• Directions for this task: Look through the listing below for the string "button". Show each line where it occurs.

• Data to examine:
[Start of section]
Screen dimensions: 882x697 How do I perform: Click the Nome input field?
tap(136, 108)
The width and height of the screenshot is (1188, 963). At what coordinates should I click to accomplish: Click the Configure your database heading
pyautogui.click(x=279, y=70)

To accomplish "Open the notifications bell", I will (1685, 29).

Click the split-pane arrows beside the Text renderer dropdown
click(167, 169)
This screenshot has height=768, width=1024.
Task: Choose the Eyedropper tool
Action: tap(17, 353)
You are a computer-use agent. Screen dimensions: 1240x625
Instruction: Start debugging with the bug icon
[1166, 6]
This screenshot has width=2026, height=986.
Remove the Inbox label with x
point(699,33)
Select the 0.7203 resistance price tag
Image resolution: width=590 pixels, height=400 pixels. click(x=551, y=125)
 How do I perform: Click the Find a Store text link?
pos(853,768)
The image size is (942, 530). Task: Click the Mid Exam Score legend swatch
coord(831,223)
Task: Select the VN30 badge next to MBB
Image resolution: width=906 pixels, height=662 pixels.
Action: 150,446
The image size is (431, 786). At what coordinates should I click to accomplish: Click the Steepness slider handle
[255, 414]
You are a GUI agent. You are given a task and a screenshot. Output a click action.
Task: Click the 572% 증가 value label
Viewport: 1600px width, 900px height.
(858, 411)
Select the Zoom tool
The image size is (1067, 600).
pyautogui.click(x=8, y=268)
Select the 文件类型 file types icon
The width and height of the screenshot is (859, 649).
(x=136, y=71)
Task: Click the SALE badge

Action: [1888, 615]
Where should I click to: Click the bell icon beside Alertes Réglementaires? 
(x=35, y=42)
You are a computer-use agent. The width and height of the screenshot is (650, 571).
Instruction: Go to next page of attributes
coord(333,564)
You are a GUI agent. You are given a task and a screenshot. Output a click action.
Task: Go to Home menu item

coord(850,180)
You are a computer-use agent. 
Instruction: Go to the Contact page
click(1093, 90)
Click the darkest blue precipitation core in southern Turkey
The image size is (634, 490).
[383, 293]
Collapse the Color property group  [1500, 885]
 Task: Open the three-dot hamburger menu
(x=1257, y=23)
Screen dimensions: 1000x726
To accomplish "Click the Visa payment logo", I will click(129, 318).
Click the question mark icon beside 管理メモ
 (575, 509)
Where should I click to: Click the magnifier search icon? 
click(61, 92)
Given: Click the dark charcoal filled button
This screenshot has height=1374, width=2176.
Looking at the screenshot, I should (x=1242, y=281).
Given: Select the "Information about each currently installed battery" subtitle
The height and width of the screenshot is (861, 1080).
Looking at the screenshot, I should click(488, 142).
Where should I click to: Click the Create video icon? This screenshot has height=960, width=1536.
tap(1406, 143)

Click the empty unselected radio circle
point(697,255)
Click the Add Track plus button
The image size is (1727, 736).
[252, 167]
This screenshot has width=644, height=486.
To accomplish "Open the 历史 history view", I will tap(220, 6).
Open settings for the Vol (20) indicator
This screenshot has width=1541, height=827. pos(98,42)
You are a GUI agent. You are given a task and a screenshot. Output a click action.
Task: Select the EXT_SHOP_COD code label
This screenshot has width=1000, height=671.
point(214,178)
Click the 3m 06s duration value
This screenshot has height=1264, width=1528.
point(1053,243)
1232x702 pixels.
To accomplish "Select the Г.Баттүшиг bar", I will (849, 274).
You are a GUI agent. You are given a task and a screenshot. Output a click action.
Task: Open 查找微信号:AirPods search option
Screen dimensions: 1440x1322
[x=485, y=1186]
[End of section]
• Reply to the exercise:
Given: Click the dark charcoal filled button
Click the Add Track plus button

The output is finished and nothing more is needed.